▶ [DOCUMENT SECTION]:
TRs and TSHRs are widely expressed in the feto-maternal unit during implantation, and TH might influence both the endometrium and trophoblasts either directly or indirectly through TH effects on the synthesis and activity of implantation-mediating molecules, indicating the crucial role of TH in the implantation process and early blastocyst development [17, 34]. Follicular fluid TH (ffTH) levels were significantly higher in the successful pregnancy group than in the implantation failure group [35]. Therefore, the TH insufficiency induced by COH may disrupt the normal process of implantation and results in an impaired CPR. Our analysis confirmed that a COH-induced increase in TSH to the threshold was a risk factor for a low CPR.

One question raised is whether continuous monitoring of thyroid function during COH should be recommended for women receiving COH. Although the Practice Committee of the American Society for Reproductive Medicine (ASRM) and the Endocrine Society (ES) suggest screening for thyroid disorders in all infertile women before ART [13, 36, 37], we recognize that currently, there is no routine testing of thyroid function during and especially after COH. Given the likely transient nature of elevations in TSH with COH and the negative effects of these elevations on reproductive outcomes, we recommended that all patients, especially TAI patients, be retested at the end of COH to determine subsequent treatment [22]. If the TSH levels are above 2.5 mIU/L, levothyroxine supplementation should be considered. Considering that hypothyroid-treated women had a higher risk of COH-induced TSH elevation [12, 14,15,16], we recommend three-times thyroid function tests, respectively, at the beginning of COH, ovulation induction, and pregnancy test.

Another recommended strategy is to postpone ET. A study of endometrial biopsy samples obtained on day 3 after ET showed that COH may alter the signaling pathways for thyroid hormones in the endometrium, wherein the mRNA expression levels of TSHRs, THR-β1, and deiodinase 2 are decreased in donors undergoing COH compared to controls [38]. This indicated that the post-COH endometrium would be insensitive to TH so that a compensatory increase in TSH occurs. Therefore, supplement therapy may not be effective for the insensitive endometrium. This was corroborated by an elegant study of 600 participants with TAI in 2018, which showed that the CPR was not increased in euthyroid patients who received levothyroxine during ART [39]. There was some evidence that the LBR and CPR were significantly higher for frozen-thawed ET than for fresh ET [40, 41], probably due to maternal thyroid function recovery from the influence of COH. Previous studies found that COH induced delayed endometrial maturation and suboptimal endometrial receptivity, which could lead to the observed decreased implantation rates in ART with fresh cycles [42]. In conclusion, we propose that the embryo transfer be postponed until a more suitable endometrium can be developed and that embryos be frozen until the patient recovers from COH-induced thyroid disorder.

▶ [RECORDS SHOWN]:
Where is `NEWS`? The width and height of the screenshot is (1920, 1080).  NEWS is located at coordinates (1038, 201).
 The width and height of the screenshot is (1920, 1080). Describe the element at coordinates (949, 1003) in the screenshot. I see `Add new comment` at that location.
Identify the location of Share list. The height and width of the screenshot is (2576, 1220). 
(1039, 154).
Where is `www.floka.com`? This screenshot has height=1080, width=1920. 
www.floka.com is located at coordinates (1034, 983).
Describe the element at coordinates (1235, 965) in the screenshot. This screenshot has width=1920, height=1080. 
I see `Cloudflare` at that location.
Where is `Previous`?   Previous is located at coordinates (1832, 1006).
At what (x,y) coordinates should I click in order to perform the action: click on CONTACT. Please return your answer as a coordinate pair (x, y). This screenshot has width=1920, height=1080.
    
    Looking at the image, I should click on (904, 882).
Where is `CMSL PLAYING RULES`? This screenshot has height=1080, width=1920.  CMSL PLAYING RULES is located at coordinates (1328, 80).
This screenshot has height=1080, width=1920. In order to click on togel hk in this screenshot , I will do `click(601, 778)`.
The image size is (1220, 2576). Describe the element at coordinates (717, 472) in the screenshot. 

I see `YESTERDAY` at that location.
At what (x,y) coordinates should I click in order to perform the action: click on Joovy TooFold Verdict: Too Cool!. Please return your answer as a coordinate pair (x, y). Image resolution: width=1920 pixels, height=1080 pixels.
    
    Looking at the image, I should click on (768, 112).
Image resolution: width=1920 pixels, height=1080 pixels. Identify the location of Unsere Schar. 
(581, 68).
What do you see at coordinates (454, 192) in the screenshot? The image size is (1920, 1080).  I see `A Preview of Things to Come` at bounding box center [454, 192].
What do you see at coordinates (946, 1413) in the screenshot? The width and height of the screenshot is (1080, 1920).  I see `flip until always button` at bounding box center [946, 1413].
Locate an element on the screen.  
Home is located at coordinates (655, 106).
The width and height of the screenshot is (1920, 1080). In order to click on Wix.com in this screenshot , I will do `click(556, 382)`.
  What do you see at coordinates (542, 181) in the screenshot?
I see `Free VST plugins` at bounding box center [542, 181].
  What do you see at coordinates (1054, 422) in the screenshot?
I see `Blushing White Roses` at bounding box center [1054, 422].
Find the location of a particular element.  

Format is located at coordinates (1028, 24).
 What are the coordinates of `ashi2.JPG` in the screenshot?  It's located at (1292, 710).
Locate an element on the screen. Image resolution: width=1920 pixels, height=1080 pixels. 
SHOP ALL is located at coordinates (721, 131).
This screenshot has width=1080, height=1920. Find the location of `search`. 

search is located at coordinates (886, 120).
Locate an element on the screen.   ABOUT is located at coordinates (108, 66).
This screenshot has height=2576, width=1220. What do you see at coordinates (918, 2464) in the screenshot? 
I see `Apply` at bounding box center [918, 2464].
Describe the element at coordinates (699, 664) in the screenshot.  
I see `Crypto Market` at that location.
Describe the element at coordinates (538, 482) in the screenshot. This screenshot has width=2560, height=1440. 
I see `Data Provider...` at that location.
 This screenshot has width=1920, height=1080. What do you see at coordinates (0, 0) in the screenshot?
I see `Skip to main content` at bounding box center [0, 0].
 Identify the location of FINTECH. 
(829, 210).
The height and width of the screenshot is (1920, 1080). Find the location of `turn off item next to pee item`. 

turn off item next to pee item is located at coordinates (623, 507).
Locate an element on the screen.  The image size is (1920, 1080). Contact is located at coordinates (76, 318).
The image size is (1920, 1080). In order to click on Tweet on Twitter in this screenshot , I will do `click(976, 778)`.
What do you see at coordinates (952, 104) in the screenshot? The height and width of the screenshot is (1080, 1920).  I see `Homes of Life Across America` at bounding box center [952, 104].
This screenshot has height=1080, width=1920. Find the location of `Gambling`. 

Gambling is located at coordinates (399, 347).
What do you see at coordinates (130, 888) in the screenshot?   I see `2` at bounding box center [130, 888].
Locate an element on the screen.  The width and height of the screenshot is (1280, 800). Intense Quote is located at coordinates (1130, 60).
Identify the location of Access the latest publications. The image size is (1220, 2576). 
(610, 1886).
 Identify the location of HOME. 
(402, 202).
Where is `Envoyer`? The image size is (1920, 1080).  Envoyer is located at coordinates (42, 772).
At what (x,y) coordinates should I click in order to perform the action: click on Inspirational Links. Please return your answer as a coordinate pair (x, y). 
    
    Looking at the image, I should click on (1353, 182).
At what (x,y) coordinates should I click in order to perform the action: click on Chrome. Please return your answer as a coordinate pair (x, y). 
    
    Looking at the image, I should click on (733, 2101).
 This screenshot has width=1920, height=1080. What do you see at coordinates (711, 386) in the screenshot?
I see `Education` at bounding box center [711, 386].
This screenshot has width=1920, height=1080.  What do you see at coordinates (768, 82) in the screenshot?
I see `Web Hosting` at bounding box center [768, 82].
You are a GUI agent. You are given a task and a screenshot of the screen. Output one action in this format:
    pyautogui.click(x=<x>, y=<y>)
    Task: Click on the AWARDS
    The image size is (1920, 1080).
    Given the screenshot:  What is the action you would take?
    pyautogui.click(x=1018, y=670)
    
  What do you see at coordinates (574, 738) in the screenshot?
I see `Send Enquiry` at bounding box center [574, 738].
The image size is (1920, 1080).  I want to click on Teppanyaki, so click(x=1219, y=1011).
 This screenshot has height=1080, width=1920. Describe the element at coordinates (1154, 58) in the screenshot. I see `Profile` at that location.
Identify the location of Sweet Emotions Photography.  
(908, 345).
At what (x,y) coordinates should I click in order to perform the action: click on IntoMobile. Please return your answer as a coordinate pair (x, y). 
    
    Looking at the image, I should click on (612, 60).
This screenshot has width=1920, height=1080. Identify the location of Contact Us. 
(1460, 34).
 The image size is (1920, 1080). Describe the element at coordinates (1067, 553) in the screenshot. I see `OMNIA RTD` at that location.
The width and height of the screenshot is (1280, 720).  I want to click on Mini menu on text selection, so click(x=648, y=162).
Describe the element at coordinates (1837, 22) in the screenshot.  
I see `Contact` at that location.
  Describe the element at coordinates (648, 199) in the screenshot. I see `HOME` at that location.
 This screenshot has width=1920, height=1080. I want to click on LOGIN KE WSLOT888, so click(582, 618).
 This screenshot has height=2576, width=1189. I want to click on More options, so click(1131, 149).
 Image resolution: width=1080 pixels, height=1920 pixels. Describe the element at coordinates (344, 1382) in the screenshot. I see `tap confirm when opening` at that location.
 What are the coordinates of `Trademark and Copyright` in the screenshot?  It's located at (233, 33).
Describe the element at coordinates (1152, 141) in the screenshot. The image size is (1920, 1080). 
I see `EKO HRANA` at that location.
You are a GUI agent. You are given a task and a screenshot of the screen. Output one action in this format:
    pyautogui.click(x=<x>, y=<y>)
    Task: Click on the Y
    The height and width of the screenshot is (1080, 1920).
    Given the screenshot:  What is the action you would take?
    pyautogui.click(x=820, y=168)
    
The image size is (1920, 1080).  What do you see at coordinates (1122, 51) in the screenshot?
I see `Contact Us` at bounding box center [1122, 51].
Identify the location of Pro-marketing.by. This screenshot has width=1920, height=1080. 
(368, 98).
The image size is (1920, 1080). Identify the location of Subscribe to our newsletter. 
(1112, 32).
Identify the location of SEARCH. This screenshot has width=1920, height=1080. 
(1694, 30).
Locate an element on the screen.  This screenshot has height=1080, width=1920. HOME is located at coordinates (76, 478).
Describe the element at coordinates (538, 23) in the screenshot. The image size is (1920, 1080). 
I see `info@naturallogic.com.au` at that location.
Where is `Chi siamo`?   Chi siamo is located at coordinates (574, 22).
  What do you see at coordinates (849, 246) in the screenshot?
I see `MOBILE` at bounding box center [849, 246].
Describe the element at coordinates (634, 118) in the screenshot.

▶ [WHAT YOU WILL DO]:
The passage on thyroid function and controlled ovarian hyperstimulation recommends testing thyroid function three times. List the three points at which the tests should be done.

▶ [RESPONSE BOX]:
- At the beginning of COH
- At ovulation induction
- At the pregnancy test